## What you need to do:
Reproduce verbatim the part of the records that opens with the line containing "The width and" and closes with the line containing "tap(894, 932)", both lines included. Omit the pictures from your answer.
— start of Provided records —
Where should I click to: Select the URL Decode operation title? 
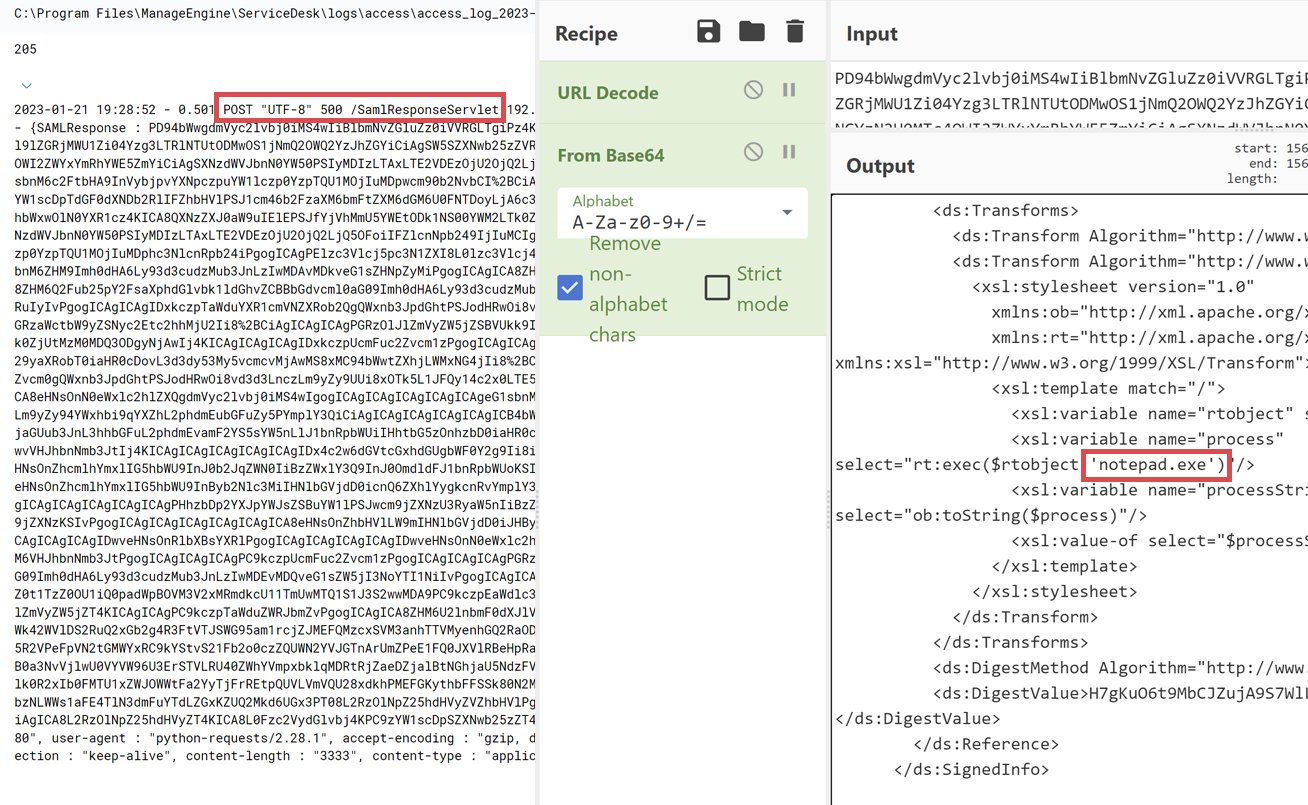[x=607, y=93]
— end of Provided records —
— start of Provided records —
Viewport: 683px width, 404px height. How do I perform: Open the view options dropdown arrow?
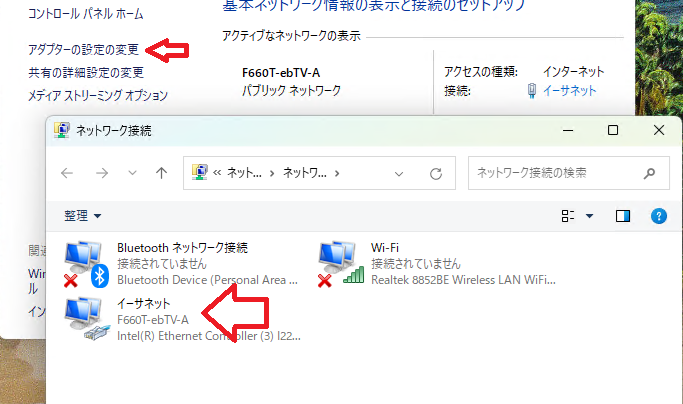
— end of Provided records —
— start of Provided records —
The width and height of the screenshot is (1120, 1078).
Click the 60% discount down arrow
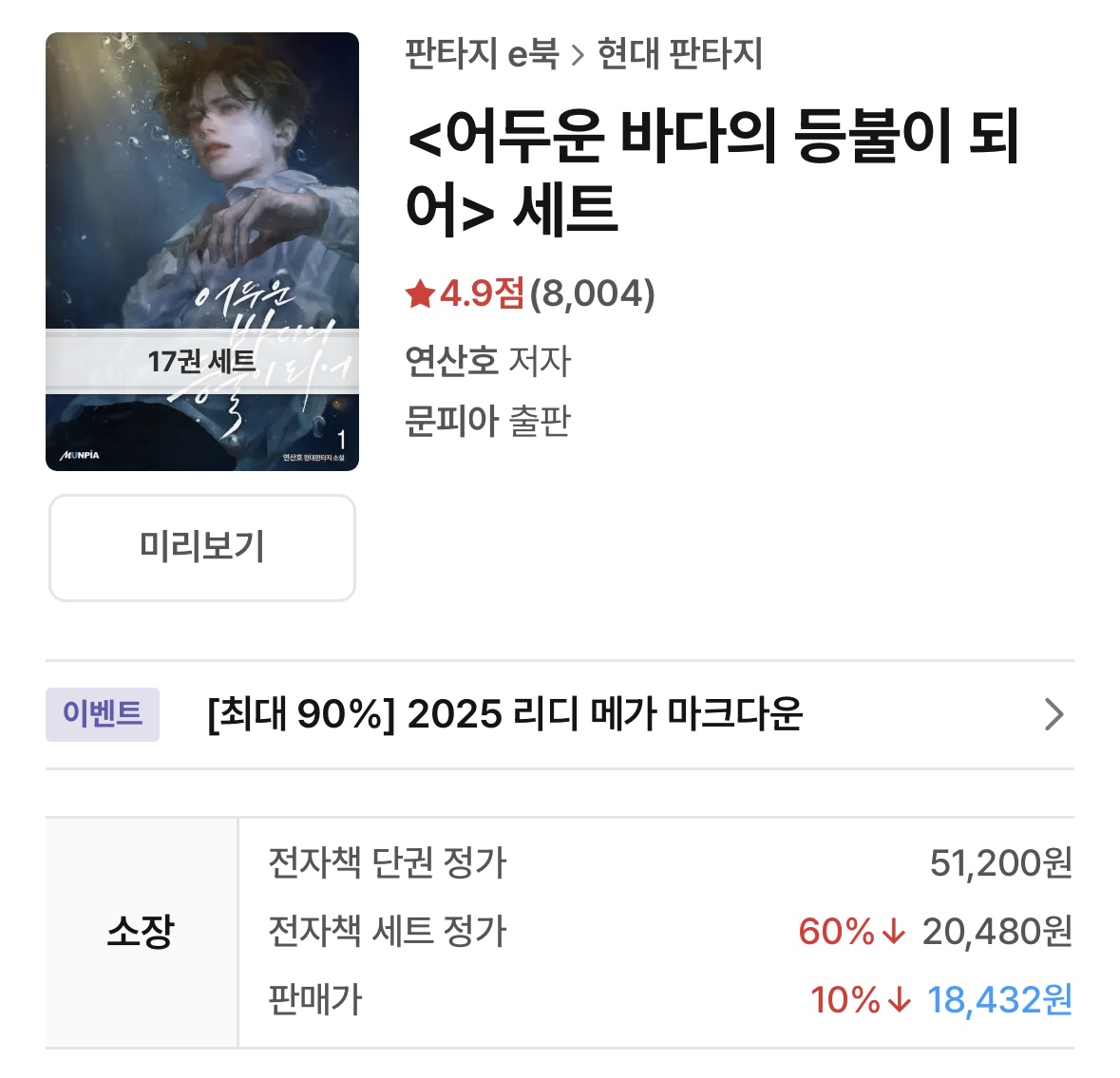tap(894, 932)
— end of Provided records —
## Complete output:
The width and height of the screenshot is (1120, 1078).
Click the 60% discount down arrow
tap(894, 932)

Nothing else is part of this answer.